Architecture Guide

This document outlines how the rakata workspace is structured and the design principles we try to stick to.

Core Principles

Vanilla K1 First
- By default, we target the original vanilla behavior of KotOR 1.
- Compatibility for TSL or community tools is strictly opt-in behind feature flags, not the default assumption.
- When deciding how to parse something, the original game engine is our ultimate source of truth. We use local fixtures and original game data to prove our parsers work, rather than just copying how older community tools did things.
Aim for Lossless
- We want to be able to read a file and write it back out to the exact same bytes. We’ve largely achieved this for standard archives and data formats (GFF, ERF, RIM, KEY, TLK, etc.).
- For highly complex formats (like MDL/MDX models), there are some known divergences where achieving a byte-exact roundtrip is essentially impossible due to how the original compilers ordered geometry blocks. We track these exceptions, but the output still safely runs in-game.
- No Lazy Pass-throughs: If a file has undocumented fields, we don’t just read them as an opaque Vec<u8> blob and blindly pass them through. Our goal is to properly reverse-engineer and map every single struct boundary. However, if we identify defined “reserved” fields in the binary layout that we haven’t cracked the meaning of yet, we will map them as properly sized reserved values so we don’t accidentally drop data the engine might rely on. (Note: explicit blank padding bytes aren’t stored in memory at all - we just recalculate those dynamically on write).
- Layer scope: this lossless guarantee applies to the byte-level format layer (rakata-formats). Typed views in rakata-generics (Utc, Uti, Are, …) are explicitly honest projections that model only the fields they enumerate; byte-exact preservation stays with the raw Gff tree. See Typed Views and Raw GFF below for the full rule.
Strict Text Handling
- All text decoding goes through rakata-core::text.
- Localized text (TLK entries, strings) uses language-aware encodings (Windows-1252, Shift-JIS, etc.) to match what the engine expects.
- Binary strings (like node names or texture paths) use TextEncoding::Windows1252 since that’s what the engine actually uses under the hood. No silently stripping weird characters with lossless backups.

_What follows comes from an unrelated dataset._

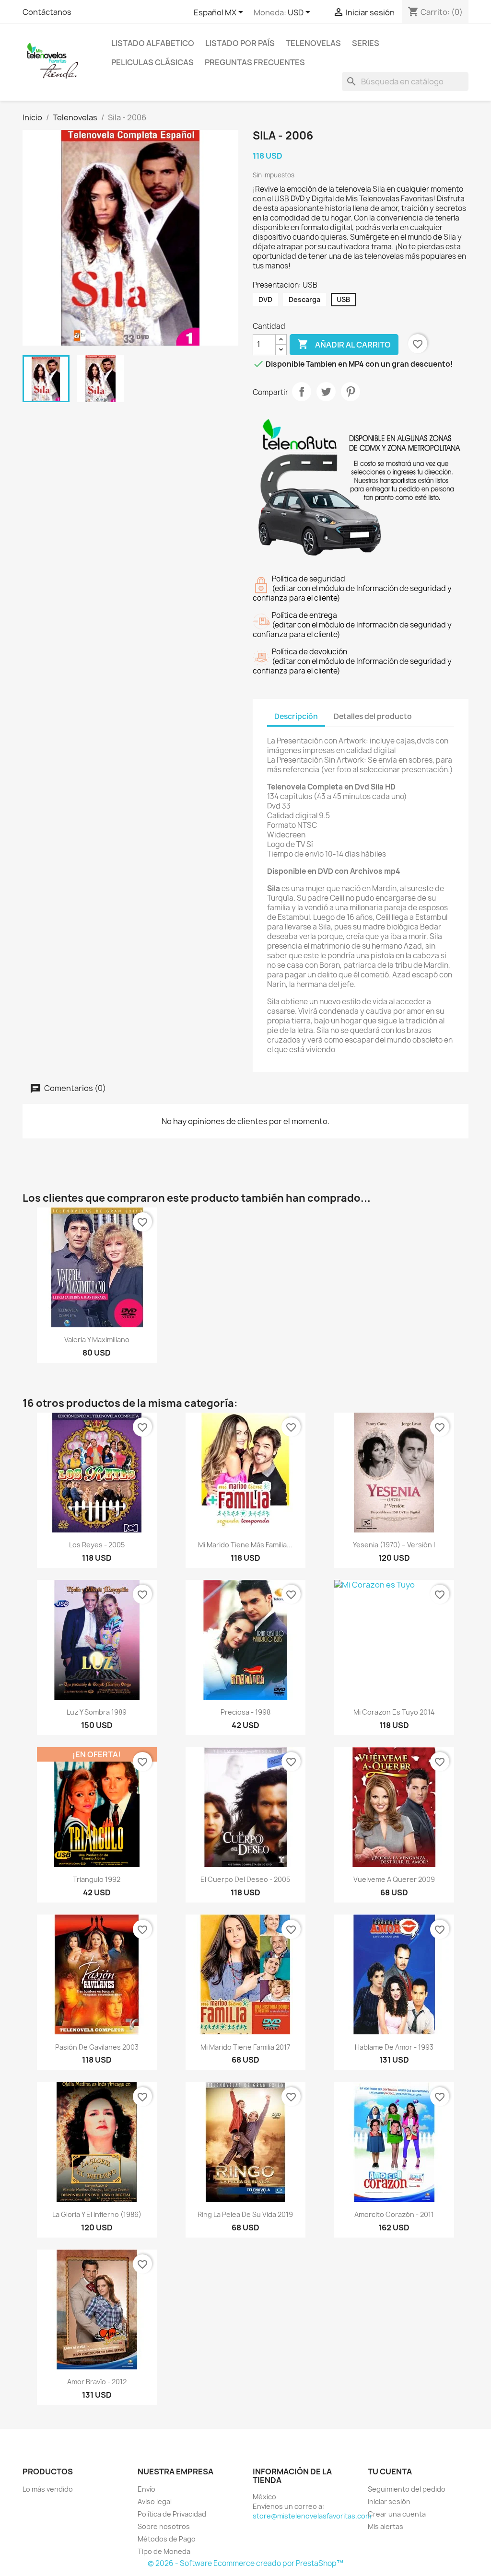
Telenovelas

(For day-to-day coding rules around iterators, zero-cost abstractions, and memory safety, see the Idiomatic Rust section in the contributing.md guide!)

Note: This layout is a living target! Some of these crates (like rakata-audio and rakata-saveeditor) are currently under active development. As we tackle our near-term roadmap goals – like building out the rakata-lint validation engine – expect these existing crates to flesh out, alongside brand new sibling crates being added to the ecosystem.

The workspace is organized in a clean dependency chain. Crates can only depend on crates listed “above” them:

rakata-core          (no workspace deps)
  rakata-formats     (depends on: core)
    rakata-audio     (depends on: core, formats)
    rakata-generics  (depends on: core, formats)
    rakata-extract   (depends on: core, formats)
    rakata-lint      (depends on: formats, generics)
    rakata-save      (depends on: core, formats)
rakata               (facade: re-exports all library crates)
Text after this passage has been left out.